Innovation in... Operating Systems?

For most of us - pretty much all of us - the way we use our operating system (OS) on our laptop is not that different from how we use it on our mobile or a system administrator uses it on a server:

  1. The operating system is installed to the local disk.
  2. Changes / upgrades are performed by installing files to the same disk and then rebooting.
  3. Software is installed and/or upgraded by installing files to the same disk.

In principle, this is not that different than what we were doing way back with early versions of Mac or Windows or even DOS.

As annoying and painful as the process can be on laptops or mobile, those are at least one-to-one. Each of us manages roughly one laptop, and the updates are not too frequent.

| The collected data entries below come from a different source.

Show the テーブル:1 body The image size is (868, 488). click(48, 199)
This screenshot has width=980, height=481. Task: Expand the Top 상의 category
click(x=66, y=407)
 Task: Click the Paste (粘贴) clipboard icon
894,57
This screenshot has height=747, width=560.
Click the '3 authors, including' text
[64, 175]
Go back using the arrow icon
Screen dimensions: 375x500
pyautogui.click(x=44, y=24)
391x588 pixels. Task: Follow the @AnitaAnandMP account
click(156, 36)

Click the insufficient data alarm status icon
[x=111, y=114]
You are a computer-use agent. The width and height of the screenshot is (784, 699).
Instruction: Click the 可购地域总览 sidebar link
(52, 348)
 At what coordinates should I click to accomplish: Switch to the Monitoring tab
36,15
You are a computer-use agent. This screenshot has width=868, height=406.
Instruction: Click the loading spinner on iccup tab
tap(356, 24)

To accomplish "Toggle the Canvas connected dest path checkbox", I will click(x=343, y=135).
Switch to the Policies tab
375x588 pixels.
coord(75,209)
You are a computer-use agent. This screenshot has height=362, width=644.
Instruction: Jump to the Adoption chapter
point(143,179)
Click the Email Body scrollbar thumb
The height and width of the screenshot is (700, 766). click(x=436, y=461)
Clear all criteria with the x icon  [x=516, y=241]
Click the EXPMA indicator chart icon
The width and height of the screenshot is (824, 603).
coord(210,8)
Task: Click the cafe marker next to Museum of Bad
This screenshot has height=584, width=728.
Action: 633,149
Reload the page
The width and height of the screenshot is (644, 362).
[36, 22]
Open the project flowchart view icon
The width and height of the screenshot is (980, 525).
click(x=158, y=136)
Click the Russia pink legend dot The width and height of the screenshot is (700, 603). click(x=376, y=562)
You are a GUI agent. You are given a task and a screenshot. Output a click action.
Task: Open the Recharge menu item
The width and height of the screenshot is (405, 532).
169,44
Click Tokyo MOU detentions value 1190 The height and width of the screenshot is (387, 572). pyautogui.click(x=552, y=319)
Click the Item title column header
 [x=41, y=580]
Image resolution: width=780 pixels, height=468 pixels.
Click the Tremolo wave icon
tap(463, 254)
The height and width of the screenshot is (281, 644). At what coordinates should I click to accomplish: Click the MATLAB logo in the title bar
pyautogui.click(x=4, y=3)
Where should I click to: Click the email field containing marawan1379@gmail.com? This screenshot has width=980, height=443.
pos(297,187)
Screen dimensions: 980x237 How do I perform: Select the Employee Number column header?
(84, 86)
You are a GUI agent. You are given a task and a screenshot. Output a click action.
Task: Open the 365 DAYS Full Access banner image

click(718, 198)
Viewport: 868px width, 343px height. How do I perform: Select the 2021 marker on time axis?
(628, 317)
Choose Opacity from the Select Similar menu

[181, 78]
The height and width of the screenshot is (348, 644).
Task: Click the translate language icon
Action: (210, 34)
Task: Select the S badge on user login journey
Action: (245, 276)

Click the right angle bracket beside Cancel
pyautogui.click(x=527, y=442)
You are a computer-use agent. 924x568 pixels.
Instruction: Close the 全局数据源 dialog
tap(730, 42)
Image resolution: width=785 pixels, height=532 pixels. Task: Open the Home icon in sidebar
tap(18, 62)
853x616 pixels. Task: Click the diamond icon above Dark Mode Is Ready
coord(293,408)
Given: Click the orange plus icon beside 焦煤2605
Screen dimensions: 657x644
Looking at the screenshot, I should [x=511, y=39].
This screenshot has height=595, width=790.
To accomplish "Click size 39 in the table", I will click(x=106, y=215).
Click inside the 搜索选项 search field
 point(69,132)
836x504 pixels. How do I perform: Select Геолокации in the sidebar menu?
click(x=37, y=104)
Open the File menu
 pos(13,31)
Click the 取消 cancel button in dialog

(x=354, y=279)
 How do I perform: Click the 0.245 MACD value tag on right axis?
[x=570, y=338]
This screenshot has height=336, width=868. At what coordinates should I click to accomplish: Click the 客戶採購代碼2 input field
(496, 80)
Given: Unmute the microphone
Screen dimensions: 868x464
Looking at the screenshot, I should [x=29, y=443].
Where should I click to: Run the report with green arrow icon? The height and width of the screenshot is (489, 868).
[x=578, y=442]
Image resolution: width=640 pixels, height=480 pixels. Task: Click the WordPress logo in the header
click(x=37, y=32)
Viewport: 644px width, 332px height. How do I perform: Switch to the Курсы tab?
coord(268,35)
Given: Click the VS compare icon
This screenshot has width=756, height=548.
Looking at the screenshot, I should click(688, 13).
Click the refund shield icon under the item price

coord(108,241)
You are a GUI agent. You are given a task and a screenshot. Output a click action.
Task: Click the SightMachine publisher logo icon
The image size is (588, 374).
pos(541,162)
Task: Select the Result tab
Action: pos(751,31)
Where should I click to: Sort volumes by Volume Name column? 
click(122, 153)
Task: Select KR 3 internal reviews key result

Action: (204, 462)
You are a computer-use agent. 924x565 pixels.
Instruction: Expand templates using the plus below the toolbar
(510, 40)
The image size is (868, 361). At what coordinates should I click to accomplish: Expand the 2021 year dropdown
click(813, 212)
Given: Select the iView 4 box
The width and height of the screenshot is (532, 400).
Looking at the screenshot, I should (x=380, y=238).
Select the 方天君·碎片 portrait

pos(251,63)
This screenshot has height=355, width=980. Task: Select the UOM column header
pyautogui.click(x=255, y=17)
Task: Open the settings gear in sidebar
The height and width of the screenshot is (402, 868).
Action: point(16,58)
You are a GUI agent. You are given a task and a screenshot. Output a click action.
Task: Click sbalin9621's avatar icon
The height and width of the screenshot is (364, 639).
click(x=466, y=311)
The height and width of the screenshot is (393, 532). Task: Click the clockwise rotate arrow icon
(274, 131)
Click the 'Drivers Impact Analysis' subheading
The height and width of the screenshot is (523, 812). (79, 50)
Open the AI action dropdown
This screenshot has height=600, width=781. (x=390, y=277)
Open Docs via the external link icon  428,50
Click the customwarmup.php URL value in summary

To boot (pun intended), much of the process has been simplified over the years, between the Windows "Install Shield" provider, Mac OS X's drag-and-drop .app packager, and Linux's various package managers like .rpm and .deb.

However, at heart, these improve the process of installing packages and upgrades, they don't improve the result and resiliency of installed packages. Once you make a change, it is extraordinarily difficult to roll back:

https://twitter.com/msuster/status/724029873690316800

For those who manage servers, this issue is orders of magnitude worse for two key reasons:

  1. The ratios are much higher. Unlike our one-to-one ratio above, administrators manage many more. Servers were 10:1 in the 90s (except at places that highly engineered them like we did at Morgan Stanley), 100s:1 in the early 2000s, and 1,000s:1 or even 10,000s:1 nowadays.
  2. The risk is much higher. If your laptop has an error, or is misconfigured, you suffer. If a server is misconfigured, it can affect millions of users and a company's revenue. Multiply that by the thousands or tens of thousands of servers you manage (see #1 above), and the risk can be very high indeed.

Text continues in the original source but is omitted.